+++ DATA FOR THIS EXERCISE +++
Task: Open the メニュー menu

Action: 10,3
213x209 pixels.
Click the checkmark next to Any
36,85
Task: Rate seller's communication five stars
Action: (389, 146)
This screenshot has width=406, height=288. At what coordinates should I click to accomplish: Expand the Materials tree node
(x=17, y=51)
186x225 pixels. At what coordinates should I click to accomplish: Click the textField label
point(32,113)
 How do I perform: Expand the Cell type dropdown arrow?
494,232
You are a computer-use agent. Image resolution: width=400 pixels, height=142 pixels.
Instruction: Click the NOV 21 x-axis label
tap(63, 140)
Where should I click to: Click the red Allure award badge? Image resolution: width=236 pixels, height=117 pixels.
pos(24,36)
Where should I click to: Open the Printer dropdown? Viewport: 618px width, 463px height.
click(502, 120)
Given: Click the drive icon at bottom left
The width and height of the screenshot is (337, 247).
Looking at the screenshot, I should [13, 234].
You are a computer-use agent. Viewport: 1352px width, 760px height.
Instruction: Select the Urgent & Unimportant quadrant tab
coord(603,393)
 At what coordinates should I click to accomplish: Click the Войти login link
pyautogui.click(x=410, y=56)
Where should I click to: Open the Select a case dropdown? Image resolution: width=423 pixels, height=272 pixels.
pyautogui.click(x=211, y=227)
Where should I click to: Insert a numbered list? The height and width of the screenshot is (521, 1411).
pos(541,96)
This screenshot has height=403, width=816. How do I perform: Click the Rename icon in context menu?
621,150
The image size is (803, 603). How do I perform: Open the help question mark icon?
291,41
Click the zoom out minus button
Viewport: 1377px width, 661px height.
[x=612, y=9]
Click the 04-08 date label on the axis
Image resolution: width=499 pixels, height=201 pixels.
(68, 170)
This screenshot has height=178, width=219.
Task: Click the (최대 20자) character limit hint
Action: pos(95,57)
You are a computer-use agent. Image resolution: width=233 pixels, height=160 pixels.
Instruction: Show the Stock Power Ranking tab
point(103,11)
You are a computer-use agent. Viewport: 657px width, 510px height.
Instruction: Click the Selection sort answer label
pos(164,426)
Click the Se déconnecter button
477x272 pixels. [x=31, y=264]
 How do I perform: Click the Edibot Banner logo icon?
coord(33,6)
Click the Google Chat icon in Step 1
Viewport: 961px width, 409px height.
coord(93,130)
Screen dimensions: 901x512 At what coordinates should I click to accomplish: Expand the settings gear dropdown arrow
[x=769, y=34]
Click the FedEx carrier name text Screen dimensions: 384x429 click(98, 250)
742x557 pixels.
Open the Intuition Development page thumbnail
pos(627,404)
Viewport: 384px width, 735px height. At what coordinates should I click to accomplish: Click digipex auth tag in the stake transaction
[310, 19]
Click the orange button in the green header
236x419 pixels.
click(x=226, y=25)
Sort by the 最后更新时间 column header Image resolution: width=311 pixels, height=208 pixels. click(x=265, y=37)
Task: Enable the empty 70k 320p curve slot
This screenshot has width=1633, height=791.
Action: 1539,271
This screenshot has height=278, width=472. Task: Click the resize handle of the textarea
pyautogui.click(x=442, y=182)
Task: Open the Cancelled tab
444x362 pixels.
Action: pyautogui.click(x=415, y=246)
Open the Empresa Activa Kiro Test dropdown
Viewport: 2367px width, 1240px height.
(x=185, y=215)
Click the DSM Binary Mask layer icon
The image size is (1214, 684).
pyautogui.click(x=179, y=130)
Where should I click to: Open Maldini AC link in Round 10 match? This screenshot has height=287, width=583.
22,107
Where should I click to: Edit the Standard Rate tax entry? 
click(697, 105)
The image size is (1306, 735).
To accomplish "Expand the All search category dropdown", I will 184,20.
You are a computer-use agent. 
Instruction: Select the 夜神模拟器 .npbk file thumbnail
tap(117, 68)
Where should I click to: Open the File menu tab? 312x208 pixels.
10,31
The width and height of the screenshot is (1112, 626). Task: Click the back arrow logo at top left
+++
Give the listing once more, unchanged in every line.

REPLY >>
Task: Open the メニュー menu

Action: 10,3
213x209 pixels.
Click the checkmark next to Any
36,85
Task: Rate seller's communication five stars
Action: (389, 146)
This screenshot has width=406, height=288. At what coordinates should I click to accomplish: Expand the Materials tree node
(x=17, y=51)
186x225 pixels. At what coordinates should I click to accomplish: Click the textField label
point(32,113)
 How do I perform: Expand the Cell type dropdown arrow?
494,232
You are a computer-use agent. Image resolution: width=400 pixels, height=142 pixels.
Instruction: Click the NOV 21 x-axis label
tap(63, 140)
Where should I click to: Click the red Allure award badge? Image resolution: width=236 pixels, height=117 pixels.
pos(24,36)
Where should I click to: Open the Printer dropdown? Viewport: 618px width, 463px height.
click(502, 120)
Given: Click the drive icon at bottom left
The width and height of the screenshot is (337, 247).
Looking at the screenshot, I should [13, 234].
You are a computer-use agent. Viewport: 1352px width, 760px height.
Instruction: Select the Urgent & Unimportant quadrant tab
coord(603,393)
 At what coordinates should I click to accomplish: Click the Войти login link
pyautogui.click(x=410, y=56)
Where should I click to: Open the Select a case dropdown? Image resolution: width=423 pixels, height=272 pixels.
pyautogui.click(x=211, y=227)
Where should I click to: Insert a numbered list? The height and width of the screenshot is (521, 1411).
pos(541,96)
This screenshot has height=403, width=816. How do I perform: Click the Rename icon in context menu?
621,150
The image size is (803, 603). How do I perform: Open the help question mark icon?
291,41
Click the zoom out minus button
Viewport: 1377px width, 661px height.
[x=612, y=9]
Click the 04-08 date label on the axis
Image resolution: width=499 pixels, height=201 pixels.
(68, 170)
This screenshot has height=178, width=219.
Task: Click the (최대 20자) character limit hint
Action: pos(95,57)
You are a computer-use agent. Image resolution: width=233 pixels, height=160 pixels.
Instruction: Show the Stock Power Ranking tab
point(103,11)
You are a computer-use agent. Viewport: 657px width, 510px height.
Instruction: Click the Selection sort answer label
pos(164,426)
Click the Se déconnecter button
477x272 pixels. [x=31, y=264]
 How do I perform: Click the Edibot Banner logo icon?
coord(33,6)
Click the Google Chat icon in Step 1
Viewport: 961px width, 409px height.
coord(93,130)
Screen dimensions: 901x512 At what coordinates should I click to accomplish: Expand the settings gear dropdown arrow
[x=769, y=34]
Click the FedEx carrier name text Screen dimensions: 384x429 click(98, 250)
742x557 pixels.
Open the Intuition Development page thumbnail
pos(627,404)
Viewport: 384px width, 735px height. At what coordinates should I click to accomplish: Click digipex auth tag in the stake transaction
[310, 19]
Click the orange button in the green header
236x419 pixels.
click(x=226, y=25)
Sort by the 最后更新时间 column header Image resolution: width=311 pixels, height=208 pixels. click(x=265, y=37)
Task: Enable the empty 70k 320p curve slot
This screenshot has width=1633, height=791.
Action: 1539,271
This screenshot has height=278, width=472. Task: Click the resize handle of the textarea
pyautogui.click(x=442, y=182)
Task: Open the Cancelled tab
444x362 pixels.
Action: pyautogui.click(x=415, y=246)
Open the Empresa Activa Kiro Test dropdown
Viewport: 2367px width, 1240px height.
(x=185, y=215)
Click the DSM Binary Mask layer icon
The image size is (1214, 684).
pyautogui.click(x=179, y=130)
Where should I click to: Open Maldini AC link in Round 10 match? This screenshot has height=287, width=583.
22,107
Where should I click to: Edit the Standard Rate tax entry? 
click(697, 105)
The image size is (1306, 735).
To accomplish "Expand the All search category dropdown", I will 184,20.
You are a computer-use agent. 
Instruction: Select the 夜神模拟器 .npbk file thumbnail
tap(117, 68)
Where should I click to: Open the File menu tab? 312x208 pixels.
10,31
The width and height of the screenshot is (1112, 626). Task: Click the back arrow logo at top left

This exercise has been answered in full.